Nodes crashed and kNN questions

Good time of day!
Faced with an inexplicable thing - during the kNN search, the servers fall (in different order and not always (e.g. two success searches, one fail etc).

master 4cpu, 4gb
coordinator 8cpu, 8gb (I'm not sure that it plays a role, no load is visible on it)
3x data-node 16cpu, 64gb, SSD

Elasticsearch 7.9.1 (installed OpenDistro For Elasticsearch 1.10.1 (used because there was a problem with kNN-score calculations in 1.11.0))

Cluster contents: each index is about 10 GB, there are 22 such indexes (elastic itself moved them through the data-nodes if necessary). Index fields = vector of 128 elements, and 3 fields with additional data. Number of segments in the index = number of shards per index = 1

  1. Nodes crash

Initially, heap put 30gb, then experimentally saw that even with 4gb on primary-shards, the search works properly, 22 indexes are read from disks for 30 seconds, then the search takes milliseconds.

After I enabled 1 replica for all indexes, the search with heap=4gb stopped working at all, with 12gb < heap < 30gb it works every other time. Crashes with the following error (example, nodes may change)

{'error': {'root_cause': , 'type': 'search_phase_execution_exception', 'reason': '', 'phase': 'fetch', 'grouped': True, 'failed_shards': , 'caused_by': {'type': 'node_not_connected_exception', 'reason': '[data-node-1][] Node not connected'}}, 'status': 500}

I tried reducing circuit_breaker_limit to 50%, but it doesn't have any effect...

If I understand correctly - when reducing circuit_breaker_limit, I should have received a high search time (for example, the same 15-30s), and the indexes should be rotated in memory? Then why do the nodes fall - I put logging.level: DEBUG in the logs and there are no errors, except that a message appears that the next data-node is working again. When i set circuit_breaker_limit=20%:
(64gb - 12gb (jvm)) * 20% = 10.4gb to hold in memory. But in zabbix i have seen growth of memory for 40gb! How is that possible?

  1. Replicas trouble

When i created 1 replica for indices above, i saw in /_opendistro/_knn/stats that replica was also being loaded into memory. At the same time, the search speed remained the same. Are there any ways to solve this problem?

  1. The problem of the balancer (not the most important, but still)

Balancer trying to load the third data-node more than other.
When 1 and 2 data-nodes take 13-14% of disk total space, data-node-3 takes 18%. No settings were changed, I do not understand where this problem comes from.

  1. Vector size (economy space of SSD)

Is it true that each element of the vector needs 4 bytes, whether of the data type or not? it looks like if the vector consists of 512 elements float32, and the vector consisting of 512 elements int8 do not differ in size. Is it possible to reduce this value?

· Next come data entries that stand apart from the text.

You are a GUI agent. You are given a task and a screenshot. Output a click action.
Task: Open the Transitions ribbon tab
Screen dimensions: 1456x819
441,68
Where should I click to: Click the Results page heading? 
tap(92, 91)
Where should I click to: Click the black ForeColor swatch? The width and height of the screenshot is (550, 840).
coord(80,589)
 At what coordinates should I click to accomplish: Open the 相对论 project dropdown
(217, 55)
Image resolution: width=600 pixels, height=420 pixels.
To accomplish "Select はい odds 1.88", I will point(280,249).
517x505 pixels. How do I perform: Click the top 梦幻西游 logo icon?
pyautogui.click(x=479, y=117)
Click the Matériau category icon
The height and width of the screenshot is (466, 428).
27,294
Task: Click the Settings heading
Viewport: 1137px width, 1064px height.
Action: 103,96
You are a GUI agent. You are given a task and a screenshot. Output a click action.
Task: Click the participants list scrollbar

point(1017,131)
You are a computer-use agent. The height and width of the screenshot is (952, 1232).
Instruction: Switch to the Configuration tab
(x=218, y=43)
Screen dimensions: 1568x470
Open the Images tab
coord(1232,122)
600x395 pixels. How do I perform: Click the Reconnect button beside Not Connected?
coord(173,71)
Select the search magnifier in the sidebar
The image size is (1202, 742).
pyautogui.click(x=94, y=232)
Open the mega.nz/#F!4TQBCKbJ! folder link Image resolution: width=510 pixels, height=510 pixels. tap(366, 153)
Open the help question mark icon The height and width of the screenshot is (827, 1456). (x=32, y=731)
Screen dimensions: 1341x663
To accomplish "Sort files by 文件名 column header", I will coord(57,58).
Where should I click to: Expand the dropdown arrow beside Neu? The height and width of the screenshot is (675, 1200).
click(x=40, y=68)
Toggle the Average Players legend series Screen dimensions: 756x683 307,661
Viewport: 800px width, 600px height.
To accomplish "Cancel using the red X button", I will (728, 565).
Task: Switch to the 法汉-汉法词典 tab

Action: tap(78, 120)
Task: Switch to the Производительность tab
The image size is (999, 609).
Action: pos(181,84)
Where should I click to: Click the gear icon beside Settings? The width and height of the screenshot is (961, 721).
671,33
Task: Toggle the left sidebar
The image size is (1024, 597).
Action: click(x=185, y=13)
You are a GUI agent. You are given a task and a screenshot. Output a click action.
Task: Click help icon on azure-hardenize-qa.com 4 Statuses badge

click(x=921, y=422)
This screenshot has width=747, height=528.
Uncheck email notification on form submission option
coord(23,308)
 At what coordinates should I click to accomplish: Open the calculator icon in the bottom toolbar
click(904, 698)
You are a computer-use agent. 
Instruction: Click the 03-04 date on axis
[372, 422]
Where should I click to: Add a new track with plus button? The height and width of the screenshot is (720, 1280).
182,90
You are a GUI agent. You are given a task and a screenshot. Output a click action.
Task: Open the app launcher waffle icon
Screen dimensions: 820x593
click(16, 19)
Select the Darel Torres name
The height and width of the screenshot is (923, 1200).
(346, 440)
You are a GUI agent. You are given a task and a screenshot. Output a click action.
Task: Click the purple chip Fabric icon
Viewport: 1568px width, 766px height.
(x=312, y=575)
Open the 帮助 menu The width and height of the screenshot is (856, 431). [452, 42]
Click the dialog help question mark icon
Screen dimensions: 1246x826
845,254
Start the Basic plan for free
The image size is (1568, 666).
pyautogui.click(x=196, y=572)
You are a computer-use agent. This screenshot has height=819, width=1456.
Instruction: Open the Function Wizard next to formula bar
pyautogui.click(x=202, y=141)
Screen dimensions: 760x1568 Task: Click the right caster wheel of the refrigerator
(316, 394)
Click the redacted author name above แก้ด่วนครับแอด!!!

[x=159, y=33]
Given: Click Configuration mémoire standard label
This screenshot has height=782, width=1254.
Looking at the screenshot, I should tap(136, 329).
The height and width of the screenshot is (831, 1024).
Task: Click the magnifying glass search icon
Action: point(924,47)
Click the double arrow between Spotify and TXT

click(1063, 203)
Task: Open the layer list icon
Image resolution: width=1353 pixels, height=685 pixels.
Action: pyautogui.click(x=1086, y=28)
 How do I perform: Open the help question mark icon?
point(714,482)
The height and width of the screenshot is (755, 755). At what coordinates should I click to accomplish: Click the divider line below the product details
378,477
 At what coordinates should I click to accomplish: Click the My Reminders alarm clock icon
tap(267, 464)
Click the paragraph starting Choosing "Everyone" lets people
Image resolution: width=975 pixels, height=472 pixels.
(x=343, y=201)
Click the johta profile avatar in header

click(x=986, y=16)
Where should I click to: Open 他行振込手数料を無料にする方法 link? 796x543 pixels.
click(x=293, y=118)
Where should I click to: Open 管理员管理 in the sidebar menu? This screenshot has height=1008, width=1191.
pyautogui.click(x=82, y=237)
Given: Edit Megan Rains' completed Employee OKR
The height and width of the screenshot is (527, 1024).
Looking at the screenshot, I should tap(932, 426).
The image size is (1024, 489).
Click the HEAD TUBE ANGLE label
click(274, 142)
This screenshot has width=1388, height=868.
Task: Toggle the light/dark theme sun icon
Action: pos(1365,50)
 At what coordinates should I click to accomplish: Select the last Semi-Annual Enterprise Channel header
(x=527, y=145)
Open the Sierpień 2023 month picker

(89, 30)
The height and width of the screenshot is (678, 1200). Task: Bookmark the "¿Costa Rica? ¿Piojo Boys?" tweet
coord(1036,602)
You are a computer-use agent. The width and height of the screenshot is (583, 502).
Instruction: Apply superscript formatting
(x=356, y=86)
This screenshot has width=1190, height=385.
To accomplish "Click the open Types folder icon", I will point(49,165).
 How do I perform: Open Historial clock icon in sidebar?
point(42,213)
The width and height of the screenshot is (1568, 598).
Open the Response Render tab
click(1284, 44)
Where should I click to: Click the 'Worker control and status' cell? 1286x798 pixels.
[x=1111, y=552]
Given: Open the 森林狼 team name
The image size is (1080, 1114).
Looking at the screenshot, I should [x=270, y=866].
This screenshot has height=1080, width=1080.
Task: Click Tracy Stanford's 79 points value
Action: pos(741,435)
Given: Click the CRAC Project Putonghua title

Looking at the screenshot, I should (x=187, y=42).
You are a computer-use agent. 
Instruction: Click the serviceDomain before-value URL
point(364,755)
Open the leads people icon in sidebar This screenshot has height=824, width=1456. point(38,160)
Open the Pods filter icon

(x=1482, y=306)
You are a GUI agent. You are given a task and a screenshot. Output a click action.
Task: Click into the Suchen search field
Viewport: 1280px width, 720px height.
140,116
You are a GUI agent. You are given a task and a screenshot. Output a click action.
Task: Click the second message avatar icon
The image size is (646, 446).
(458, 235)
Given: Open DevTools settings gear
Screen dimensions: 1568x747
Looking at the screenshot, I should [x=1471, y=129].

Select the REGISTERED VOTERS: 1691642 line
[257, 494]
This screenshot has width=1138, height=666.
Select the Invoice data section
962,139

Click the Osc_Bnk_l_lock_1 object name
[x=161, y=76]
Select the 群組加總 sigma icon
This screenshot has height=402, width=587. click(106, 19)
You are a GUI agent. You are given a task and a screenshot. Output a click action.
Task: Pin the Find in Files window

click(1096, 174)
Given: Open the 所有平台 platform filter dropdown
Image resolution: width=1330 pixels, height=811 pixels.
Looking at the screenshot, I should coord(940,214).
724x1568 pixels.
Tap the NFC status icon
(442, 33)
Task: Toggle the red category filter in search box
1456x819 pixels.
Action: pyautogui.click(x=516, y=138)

I will be grateful for your help in my questions. I'm ready to provide any logs

P.S. Sorry for my English please

I would recommend you post your question in the OpenDistro forum as it is generally not supported here.

I have already done this and am waiting for an answer, here I wrote with the hope of help too

This topic was automatically closed 28 days after the last reply. New replies are no longer allowed.